One argument against this maybe be based in complexity or effort. This comes up frequently. I have done worked in the defense industry which holds many of the principles regarding security necessarily higher than other industries. Different enclaves would be established to isolate entire networks from each other and the discussion would inevitably move to establishing a new Active Directory forest in the enclave. People would start arguing that it is such an administrative burden to have these additional forests. However, the purpose of the forest is to reduce administrative burden. Without the forest, each system would be managed independently within is surely a heavier burden than doing so through Active Directory.
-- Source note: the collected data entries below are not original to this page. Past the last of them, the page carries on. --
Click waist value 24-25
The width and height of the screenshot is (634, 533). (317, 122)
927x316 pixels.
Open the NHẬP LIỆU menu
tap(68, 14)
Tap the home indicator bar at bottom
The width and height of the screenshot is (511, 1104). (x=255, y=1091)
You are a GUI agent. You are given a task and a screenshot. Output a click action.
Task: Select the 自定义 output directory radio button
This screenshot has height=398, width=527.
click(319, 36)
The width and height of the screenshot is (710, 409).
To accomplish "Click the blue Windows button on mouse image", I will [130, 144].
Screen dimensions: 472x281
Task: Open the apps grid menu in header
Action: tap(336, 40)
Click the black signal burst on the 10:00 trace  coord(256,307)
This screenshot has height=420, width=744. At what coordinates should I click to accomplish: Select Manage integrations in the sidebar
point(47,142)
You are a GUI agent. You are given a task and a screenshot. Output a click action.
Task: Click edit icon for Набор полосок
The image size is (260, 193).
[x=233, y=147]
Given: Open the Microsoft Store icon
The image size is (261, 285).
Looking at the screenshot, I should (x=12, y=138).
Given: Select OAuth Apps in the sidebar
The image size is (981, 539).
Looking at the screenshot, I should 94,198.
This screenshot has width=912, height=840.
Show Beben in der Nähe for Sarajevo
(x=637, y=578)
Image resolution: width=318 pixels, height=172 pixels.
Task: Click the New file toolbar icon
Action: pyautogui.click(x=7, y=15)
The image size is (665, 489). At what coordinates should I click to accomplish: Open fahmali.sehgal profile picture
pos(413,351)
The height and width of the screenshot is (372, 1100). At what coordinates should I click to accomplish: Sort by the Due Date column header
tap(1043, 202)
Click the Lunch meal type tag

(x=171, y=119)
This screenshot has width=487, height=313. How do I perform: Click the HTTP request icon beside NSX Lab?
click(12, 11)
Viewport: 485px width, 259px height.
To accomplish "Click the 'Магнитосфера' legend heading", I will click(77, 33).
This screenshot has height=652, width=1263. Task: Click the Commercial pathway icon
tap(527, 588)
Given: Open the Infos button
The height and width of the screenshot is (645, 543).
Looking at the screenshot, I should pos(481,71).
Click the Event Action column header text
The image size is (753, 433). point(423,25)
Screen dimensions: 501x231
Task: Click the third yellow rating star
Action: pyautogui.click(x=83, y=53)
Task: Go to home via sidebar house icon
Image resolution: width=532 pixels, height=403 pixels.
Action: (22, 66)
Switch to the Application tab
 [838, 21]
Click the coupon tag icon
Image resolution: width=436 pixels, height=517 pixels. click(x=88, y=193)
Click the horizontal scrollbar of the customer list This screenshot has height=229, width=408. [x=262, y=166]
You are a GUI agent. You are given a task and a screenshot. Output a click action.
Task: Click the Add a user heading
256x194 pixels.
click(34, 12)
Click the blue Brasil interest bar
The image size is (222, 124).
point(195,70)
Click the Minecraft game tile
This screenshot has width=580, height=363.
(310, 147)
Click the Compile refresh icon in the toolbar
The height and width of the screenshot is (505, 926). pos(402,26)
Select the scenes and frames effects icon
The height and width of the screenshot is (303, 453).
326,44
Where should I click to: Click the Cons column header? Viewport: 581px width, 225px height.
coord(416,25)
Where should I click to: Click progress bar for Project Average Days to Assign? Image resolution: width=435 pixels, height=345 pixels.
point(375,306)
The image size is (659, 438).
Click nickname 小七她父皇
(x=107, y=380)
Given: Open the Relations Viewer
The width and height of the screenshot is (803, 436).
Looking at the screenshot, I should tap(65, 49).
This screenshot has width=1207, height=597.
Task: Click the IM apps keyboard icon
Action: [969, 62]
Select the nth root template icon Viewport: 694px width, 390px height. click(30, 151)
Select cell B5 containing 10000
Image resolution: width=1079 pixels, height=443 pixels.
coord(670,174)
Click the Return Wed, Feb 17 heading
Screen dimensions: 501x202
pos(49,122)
This same principle holds true when breaking application deployments into multiple repositories.
However, if the discussion cannot move past the perceived increase to administrative burden, that is often used along with an argument of trust. We trust our application owners, right? We only hire trustworthy developers with good intentions. We use background checks! We have worked with these people for years! They’re not just our colleagues, they’re our friends! We broke down the wall between developers and operations!
This is also not a valid argument. We establish the controls not because we trust the intentions, but that we also protect from accidents and breaches. We also need legally defensible attribution. If a breach occurs and we don’t introduce such controls, we will have a more difficult time defending our friends from the possibility that they were at fault.